- _Stored items_:
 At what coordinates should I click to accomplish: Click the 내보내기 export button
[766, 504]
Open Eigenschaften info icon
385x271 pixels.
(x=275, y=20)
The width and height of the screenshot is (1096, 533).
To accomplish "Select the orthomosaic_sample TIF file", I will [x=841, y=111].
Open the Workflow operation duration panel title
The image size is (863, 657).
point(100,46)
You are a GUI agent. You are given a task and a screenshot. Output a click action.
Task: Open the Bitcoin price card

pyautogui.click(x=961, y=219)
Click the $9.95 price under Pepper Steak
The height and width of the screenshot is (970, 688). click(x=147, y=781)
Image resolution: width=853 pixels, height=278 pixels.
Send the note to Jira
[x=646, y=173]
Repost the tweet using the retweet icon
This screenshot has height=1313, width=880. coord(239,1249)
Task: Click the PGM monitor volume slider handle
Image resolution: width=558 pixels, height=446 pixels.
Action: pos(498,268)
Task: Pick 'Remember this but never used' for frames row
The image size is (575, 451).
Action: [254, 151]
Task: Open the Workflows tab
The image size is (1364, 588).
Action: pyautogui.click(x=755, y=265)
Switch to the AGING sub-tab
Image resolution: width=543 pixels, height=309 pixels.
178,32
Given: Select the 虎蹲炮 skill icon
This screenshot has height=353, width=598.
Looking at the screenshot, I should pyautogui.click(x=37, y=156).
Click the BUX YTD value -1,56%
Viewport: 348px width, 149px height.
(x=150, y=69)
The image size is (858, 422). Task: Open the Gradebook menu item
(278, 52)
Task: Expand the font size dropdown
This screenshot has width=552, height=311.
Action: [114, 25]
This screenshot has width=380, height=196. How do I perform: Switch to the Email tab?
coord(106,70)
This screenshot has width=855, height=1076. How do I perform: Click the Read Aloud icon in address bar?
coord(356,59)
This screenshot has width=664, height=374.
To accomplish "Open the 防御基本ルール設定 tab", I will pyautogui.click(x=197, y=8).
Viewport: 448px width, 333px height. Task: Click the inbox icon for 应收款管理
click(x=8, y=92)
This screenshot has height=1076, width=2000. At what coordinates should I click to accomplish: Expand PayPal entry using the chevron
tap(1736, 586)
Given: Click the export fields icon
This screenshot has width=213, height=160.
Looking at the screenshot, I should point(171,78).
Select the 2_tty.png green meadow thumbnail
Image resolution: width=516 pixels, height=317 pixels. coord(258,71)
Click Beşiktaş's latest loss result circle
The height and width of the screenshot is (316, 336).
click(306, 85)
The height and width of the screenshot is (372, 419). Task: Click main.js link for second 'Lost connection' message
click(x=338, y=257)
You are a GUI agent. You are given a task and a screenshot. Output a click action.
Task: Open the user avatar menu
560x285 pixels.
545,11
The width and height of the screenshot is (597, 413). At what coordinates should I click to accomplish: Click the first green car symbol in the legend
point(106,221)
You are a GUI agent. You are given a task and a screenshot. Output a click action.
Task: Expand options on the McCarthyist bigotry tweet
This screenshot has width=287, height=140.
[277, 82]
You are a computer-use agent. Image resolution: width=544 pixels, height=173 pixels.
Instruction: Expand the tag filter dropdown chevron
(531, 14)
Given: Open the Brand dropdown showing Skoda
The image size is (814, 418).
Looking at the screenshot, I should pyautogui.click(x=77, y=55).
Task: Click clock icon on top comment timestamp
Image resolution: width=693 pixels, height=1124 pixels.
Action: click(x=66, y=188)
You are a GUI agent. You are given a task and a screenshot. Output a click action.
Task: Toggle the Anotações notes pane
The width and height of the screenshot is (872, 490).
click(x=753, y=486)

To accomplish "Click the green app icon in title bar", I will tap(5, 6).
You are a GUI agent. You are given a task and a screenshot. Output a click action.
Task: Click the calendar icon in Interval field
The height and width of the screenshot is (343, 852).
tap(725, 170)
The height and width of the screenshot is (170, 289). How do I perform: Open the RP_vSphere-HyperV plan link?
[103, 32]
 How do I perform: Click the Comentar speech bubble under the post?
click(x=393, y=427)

- _Exercise prompt_:
The records above are to be set down again exactly as written.

- _Result for this exercise_:
 At what coordinates should I click to accomplish: Click the 내보내기 export button
[766, 504]
Open Eigenschaften info icon
385x271 pixels.
(x=275, y=20)
The width and height of the screenshot is (1096, 533).
To accomplish "Select the orthomosaic_sample TIF file", I will [x=841, y=111].
Open the Workflow operation duration panel title
The image size is (863, 657).
point(100,46)
You are a GUI agent. You are given a task and a screenshot. Output a click action.
Task: Open the Bitcoin price card

pyautogui.click(x=961, y=219)
Click the $9.95 price under Pepper Steak
The height and width of the screenshot is (970, 688). click(x=147, y=781)
Image resolution: width=853 pixels, height=278 pixels.
Send the note to Jira
[x=646, y=173]
Repost the tweet using the retweet icon
This screenshot has height=1313, width=880. coord(239,1249)
Task: Click the PGM monitor volume slider handle
Image resolution: width=558 pixels, height=446 pixels.
Action: pos(498,268)
Task: Pick 'Remember this but never used' for frames row
The image size is (575, 451).
Action: [254, 151]
Task: Open the Workflows tab
The image size is (1364, 588).
Action: pyautogui.click(x=755, y=265)
Switch to the AGING sub-tab
Image resolution: width=543 pixels, height=309 pixels.
178,32
Given: Select the 虎蹲炮 skill icon
This screenshot has height=353, width=598.
Looking at the screenshot, I should pyautogui.click(x=37, y=156).
Click the BUX YTD value -1,56%
Viewport: 348px width, 149px height.
(x=150, y=69)
The image size is (858, 422). Task: Open the Gradebook menu item
(278, 52)
Task: Expand the font size dropdown
This screenshot has width=552, height=311.
Action: [114, 25]
This screenshot has width=380, height=196. How do I perform: Switch to the Email tab?
coord(106,70)
This screenshot has width=855, height=1076. How do I perform: Click the Read Aloud icon in address bar?
coord(356,59)
This screenshot has width=664, height=374.
To accomplish "Open the 防御基本ルール設定 tab", I will pyautogui.click(x=197, y=8).
Viewport: 448px width, 333px height. Task: Click the inbox icon for 应收款管理
click(x=8, y=92)
This screenshot has height=1076, width=2000. At what coordinates should I click to accomplish: Expand PayPal entry using the chevron
tap(1736, 586)
Given: Click the export fields icon
This screenshot has width=213, height=160.
Looking at the screenshot, I should point(171,78).
Select the 2_tty.png green meadow thumbnail
Image resolution: width=516 pixels, height=317 pixels. coord(258,71)
Click Beşiktaş's latest loss result circle
The height and width of the screenshot is (316, 336).
click(306, 85)
The height and width of the screenshot is (372, 419). Task: Click main.js link for second 'Lost connection' message
click(x=338, y=257)
You are a GUI agent. You are given a task and a screenshot. Output a click action.
Task: Open the user avatar menu
560x285 pixels.
545,11
The width and height of the screenshot is (597, 413). At what coordinates should I click to accomplish: Click the first green car symbol in the legend
point(106,221)
You are a GUI agent. You are given a task and a screenshot. Output a click action.
Task: Expand options on the McCarthyist bigotry tweet
This screenshot has width=287, height=140.
[277, 82]
You are a computer-use agent. Image resolution: width=544 pixels, height=173 pixels.
Instruction: Expand the tag filter dropdown chevron
(531, 14)
Given: Open the Brand dropdown showing Skoda
The image size is (814, 418).
Looking at the screenshot, I should pyautogui.click(x=77, y=55).
Task: Click clock icon on top comment timestamp
Image resolution: width=693 pixels, height=1124 pixels.
Action: click(x=66, y=188)
You are a GUI agent. You are given a task and a screenshot. Output a click action.
Task: Toggle the Anotações notes pane
The width and height of the screenshot is (872, 490).
click(x=753, y=486)

To accomplish "Click the green app icon in title bar", I will tap(5, 6).
You are a GUI agent. You are given a task and a screenshot. Output a click action.
Task: Click the calendar icon in Interval field
The height and width of the screenshot is (343, 852).
tap(725, 170)
The height and width of the screenshot is (170, 289). How do I perform: Open the RP_vSphere-HyperV plan link?
[103, 32]
 How do I perform: Click the Comentar speech bubble under the post?
click(x=393, y=427)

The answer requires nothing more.